▶ EXTRAIT CITÉ:
----

(Photo prise le 8 janvier 2023 montrant l’intronisation de l’archevêque Georgios dans la cathédrale Apostlos Varnava dans la capitale chypriot)
Quand la puissante Eglise grecque-orthodoxe de Chypre a intronisé son nouveau chef ce mois-ci, un évêque s’est tenu à l’écart pour protester en silence contre un différend déclenché par la guerre menée par la Russie en Ukraine.
Neophytos de Morfou, du côté de Moscou dans le cadre du schisme ecclésiastique entre la Russie et l’Ukraine, a déclaré qu’il préférait prier seul pendant la cérémonie d’intronisation de l’archevêque Georgios.
Depuis le début de la guerre en Ukraine il y a bientôt un an, les évêques orthodoxes ukrainiens considérés comme pro-russes sont « menacés et persécutés » par les forces alliées au président Volodymyr Zelensky, a affirmé Neophytos de Morfou, connu à Chypre pour son franc-parler sur nombre de sujets controversés. Une position qui le met en désaccord avec Georgios, 73 ans, élu pour succéder à Chrysostomos II, décédé d’un cancer à 81 ans en novembre.

----

▶ DONNÉES FOURNIES:

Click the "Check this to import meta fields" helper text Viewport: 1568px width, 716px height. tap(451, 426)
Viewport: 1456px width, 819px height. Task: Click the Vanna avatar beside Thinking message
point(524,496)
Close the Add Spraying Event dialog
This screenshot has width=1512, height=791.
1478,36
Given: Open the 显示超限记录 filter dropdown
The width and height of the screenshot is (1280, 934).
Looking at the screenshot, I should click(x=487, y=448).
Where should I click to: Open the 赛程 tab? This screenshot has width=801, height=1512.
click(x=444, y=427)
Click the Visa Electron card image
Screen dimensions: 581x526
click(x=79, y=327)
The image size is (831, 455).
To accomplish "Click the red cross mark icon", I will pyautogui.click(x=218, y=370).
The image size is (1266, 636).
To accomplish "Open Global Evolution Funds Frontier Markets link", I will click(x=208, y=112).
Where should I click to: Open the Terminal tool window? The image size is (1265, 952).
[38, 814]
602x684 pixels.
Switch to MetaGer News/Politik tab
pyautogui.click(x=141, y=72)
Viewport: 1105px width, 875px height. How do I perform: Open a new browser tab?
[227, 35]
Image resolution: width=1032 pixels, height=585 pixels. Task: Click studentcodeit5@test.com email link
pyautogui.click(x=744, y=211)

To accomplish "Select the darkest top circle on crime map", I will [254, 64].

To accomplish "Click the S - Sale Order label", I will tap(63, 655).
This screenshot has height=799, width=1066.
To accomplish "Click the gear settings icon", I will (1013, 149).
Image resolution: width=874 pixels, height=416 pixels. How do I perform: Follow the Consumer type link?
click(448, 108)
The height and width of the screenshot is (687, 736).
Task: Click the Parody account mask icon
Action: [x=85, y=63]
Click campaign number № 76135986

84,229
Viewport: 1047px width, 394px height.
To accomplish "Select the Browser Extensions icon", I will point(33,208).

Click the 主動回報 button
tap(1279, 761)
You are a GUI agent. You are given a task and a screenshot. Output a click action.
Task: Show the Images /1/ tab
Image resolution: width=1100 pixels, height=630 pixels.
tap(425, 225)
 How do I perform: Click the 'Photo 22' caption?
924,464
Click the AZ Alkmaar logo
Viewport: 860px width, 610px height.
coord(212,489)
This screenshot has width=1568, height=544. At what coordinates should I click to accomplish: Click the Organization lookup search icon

----

▶ CONSIGNE:
Recopiez à l'identique, s'il vous plaît, le passage de l'extrait cité qui commence aux mots « Quand la puissante » et s'arrête après « de l’archevêque Georgios. ». Les entrées proviennent d'une autre source.

▶ CORRIGÉ:
Quand la puissante Eglise grecque-orthodoxe de Chypre a intronisé son nouveau chef ce mois-ci, un évêque s’est tenu à l’écart pour protester en silence contre un différend déclenché par la guerre menée par la Russie en Ukraine.
Neophytos de Morfou, du côté de Moscou dans le cadre du schisme ecclésiastique entre la Russie et l’Ukraine, a déclaré qu’il préférait prier seul pendant la cérémonie d’intronisation de l’archevêque Georgios.